In this era of humanity, where digital saturation in our minute-by-minute lives has become overly problematic, and where "AI" (supposed artificial intelligence) is building to a bursting bubble, there are maybe less than than a handful of films that I would say are meeting the moment in satire and skepticism. Ready Player One, for example, was a nightmarish backdoor dystopia under the veil of intellectual property joy, though ultimately its potential cautionary message was buried as inconsequential to the overall adventure of the piece. I could be waxing silly here, but that's just how I feel.

And, with how I feel about Good Luck, Have Fun, Don't Die, I could be trolling seriously. Director Gore Verbinski's return to filmmaking after an extended break has produced something of true consequence, something with comedic bite and profound imagination. Here, confusion and hope are used as weapons against an inevitable future of sleeping zombies and decayed landscapes, even if to be successful in saving us, we have to try and try again.

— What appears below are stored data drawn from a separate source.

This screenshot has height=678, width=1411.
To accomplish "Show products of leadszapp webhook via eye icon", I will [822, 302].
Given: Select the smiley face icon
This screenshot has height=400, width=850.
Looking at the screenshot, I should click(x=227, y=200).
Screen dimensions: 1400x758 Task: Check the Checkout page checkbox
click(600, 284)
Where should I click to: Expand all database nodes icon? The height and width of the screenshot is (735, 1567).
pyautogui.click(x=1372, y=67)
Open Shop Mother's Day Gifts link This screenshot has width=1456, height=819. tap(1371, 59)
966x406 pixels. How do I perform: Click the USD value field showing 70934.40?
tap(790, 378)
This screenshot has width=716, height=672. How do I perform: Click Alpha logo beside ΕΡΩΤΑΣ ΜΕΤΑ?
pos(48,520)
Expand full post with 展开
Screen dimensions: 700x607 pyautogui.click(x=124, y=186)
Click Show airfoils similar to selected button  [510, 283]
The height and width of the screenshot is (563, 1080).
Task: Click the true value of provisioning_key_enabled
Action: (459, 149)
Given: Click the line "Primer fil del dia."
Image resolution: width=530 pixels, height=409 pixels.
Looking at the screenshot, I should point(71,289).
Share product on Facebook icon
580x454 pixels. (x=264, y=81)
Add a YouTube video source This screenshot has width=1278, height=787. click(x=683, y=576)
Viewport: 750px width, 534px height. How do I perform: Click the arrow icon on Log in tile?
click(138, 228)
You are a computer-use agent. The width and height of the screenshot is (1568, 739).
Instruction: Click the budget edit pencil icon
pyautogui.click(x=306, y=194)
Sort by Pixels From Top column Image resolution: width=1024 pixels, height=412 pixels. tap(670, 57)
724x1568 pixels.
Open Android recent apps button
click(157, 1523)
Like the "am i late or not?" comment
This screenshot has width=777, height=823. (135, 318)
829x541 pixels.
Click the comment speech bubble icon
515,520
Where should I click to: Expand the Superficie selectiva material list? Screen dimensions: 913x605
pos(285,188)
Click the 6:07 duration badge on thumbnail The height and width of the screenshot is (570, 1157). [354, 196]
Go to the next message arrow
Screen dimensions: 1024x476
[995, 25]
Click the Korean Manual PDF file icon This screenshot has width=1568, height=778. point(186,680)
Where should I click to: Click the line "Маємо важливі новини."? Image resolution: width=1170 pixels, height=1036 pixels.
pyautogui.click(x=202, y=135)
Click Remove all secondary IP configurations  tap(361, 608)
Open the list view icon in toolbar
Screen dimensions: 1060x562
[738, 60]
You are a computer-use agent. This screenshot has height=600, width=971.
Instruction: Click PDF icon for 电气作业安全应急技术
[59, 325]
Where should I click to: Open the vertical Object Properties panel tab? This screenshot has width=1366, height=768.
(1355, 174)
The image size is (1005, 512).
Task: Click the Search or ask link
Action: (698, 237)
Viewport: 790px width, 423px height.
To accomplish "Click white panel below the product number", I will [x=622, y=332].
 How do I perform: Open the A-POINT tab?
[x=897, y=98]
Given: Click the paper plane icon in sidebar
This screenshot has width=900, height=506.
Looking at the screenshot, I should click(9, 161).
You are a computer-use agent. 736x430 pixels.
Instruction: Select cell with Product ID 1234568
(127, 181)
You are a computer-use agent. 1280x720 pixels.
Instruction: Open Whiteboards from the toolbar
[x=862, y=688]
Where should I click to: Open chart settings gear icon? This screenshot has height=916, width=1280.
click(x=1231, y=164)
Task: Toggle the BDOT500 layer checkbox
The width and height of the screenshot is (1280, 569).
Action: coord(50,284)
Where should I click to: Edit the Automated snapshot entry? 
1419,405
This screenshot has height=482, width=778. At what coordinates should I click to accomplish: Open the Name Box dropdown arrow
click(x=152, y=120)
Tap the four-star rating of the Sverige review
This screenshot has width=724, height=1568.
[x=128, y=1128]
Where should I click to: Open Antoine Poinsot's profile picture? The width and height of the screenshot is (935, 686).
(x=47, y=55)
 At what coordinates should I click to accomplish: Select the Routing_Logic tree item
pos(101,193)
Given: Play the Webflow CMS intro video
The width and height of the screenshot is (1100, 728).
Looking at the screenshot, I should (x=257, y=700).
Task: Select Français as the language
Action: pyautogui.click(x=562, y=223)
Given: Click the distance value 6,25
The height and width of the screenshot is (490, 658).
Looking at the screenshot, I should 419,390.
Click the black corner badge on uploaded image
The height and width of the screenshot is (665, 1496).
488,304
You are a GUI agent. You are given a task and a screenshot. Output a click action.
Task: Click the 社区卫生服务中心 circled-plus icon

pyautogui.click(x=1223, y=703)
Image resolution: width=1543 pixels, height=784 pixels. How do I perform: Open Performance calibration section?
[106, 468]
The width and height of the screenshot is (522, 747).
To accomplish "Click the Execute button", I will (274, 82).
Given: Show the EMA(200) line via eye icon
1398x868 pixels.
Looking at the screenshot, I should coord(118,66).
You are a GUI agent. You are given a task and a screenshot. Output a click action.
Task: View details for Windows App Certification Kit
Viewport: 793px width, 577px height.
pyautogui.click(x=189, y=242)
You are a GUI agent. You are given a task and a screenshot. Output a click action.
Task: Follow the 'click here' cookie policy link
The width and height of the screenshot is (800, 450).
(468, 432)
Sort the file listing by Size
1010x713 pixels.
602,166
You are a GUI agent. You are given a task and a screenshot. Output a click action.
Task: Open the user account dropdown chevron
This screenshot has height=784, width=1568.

The great Sam Rockwell (not a dancing fool in this one) begins the film by entering the fray via time travel, arriving at a late-night diner somewhere in modern-day Los Angeles. Covered in garbage bags and looking haggard, his man with no name (so to speak) monologues of a danger to everything and everyone in the form of an anti-Christ level AI program, that'll trick the world into accepting the virtual to achieve control over the natural. He forms a makeshift team of mostly ordinary patrons - some volunteer, a few are just picked - to make a trip across town to disable and reform the technology, before things go zenith.

The team, scared and highly uncertain of what's happening, has been plucked from their own experiences with digital takeovers, involving scary teenagers armed with smartphones, to clones that walk and talk like living advertisements, to everyday detachments toward school shootings, and, in the end, abandonment of reality itself. Everything is illuminated by these character vignettes and those Groundhog Day-style moments where Rockwell goes through the motions, expecting both defeat and having to repeat everything again and again (through returning to the same diner, at the same time).

It's a whip-smart and clever movie, where absurdity reigns, and anything is permitted to happen at any given moment. Sure, there are bits of tried and kinda true repeated tropes that hit the ending over the head like a brick, but the film's great accomplishment is in delivering surprise after surprise, even subverting a finale that almost dovetails into rah-rah familiarity - something that flips near-subservience for an expectation that moviegoers have been trained for, and goes for freshness over staleness.

Ladies and gentlemen, Good Luck, Have Fun, Don't Die is the first somewhat mainstream-ish great flick of the year. It also accomplishes a Ready Player One level of scope with a fraction of the budget and an amped-up rush of screenwriting. It gets the assignment. It meets our moment. It's not a challenge, but rather an escape, as some of the best blockbusters are. Funny through and through, darkly strange, and absolutely committed. To the loony bin that is our lives. 5/5

Good Luck, Have Fun, Don't Die is currently playing in theaters.

For more, feel free to peruse my coverage of this year's SF IndieFest.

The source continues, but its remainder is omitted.